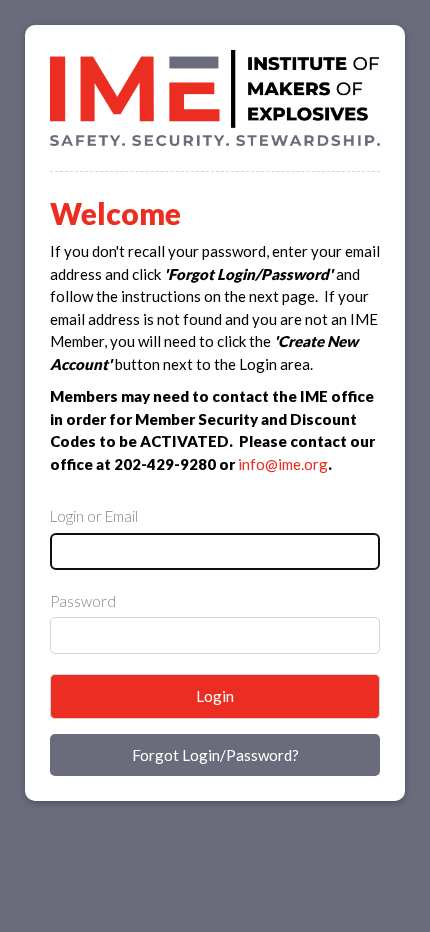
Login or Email (94, 516)
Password (83, 601)
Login (215, 696)
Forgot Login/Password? (215, 755)
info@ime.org (283, 464)
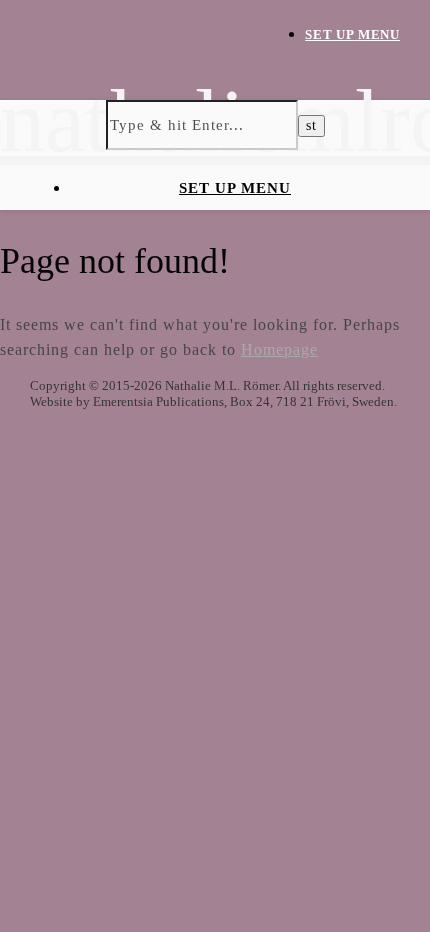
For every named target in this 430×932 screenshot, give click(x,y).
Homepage (279, 349)
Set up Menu (352, 34)
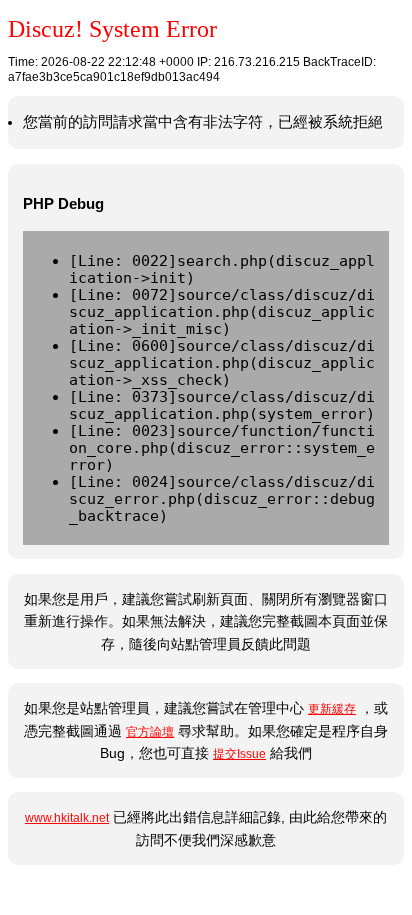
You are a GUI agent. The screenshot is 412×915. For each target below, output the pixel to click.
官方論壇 (150, 732)
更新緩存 (332, 709)
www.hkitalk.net (67, 818)
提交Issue (239, 754)
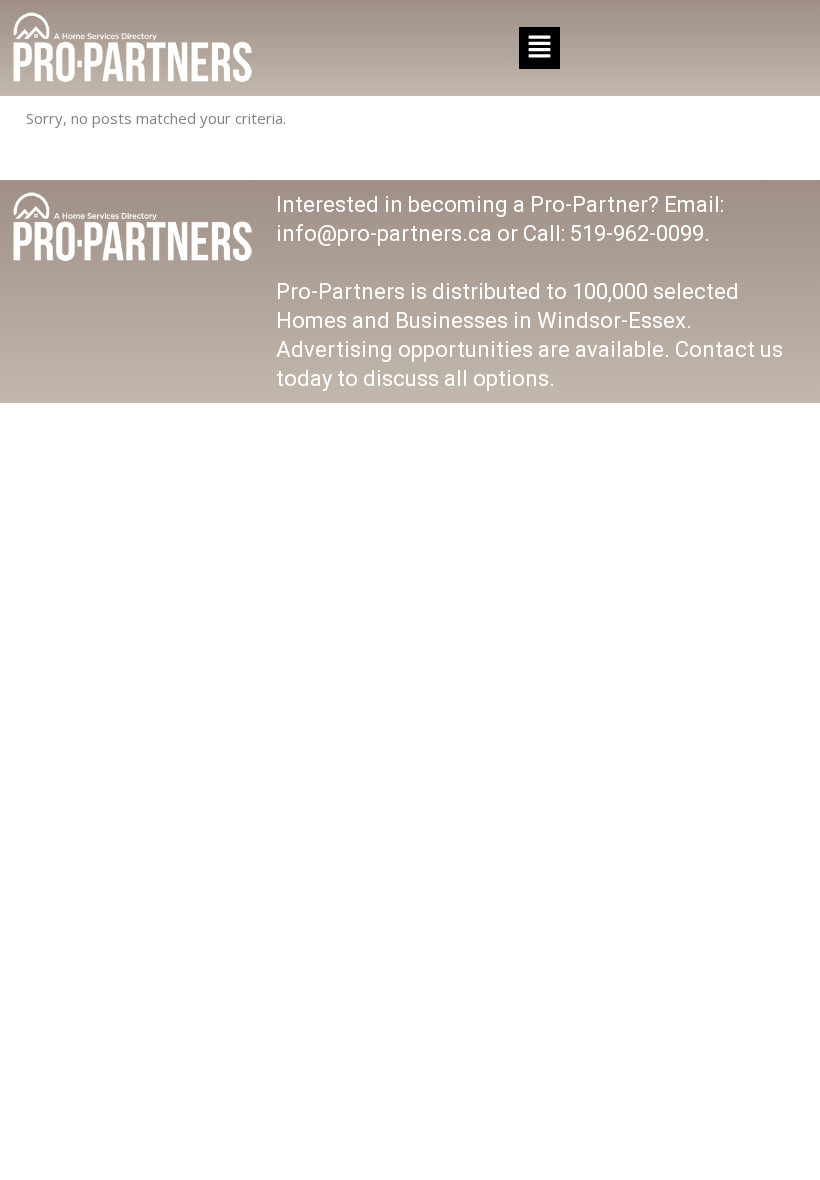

━━━━━━━━━━━━━━━━

● **What is required**
Tally the lines above containing "click". Answer with the count only.

● **Completed task**
2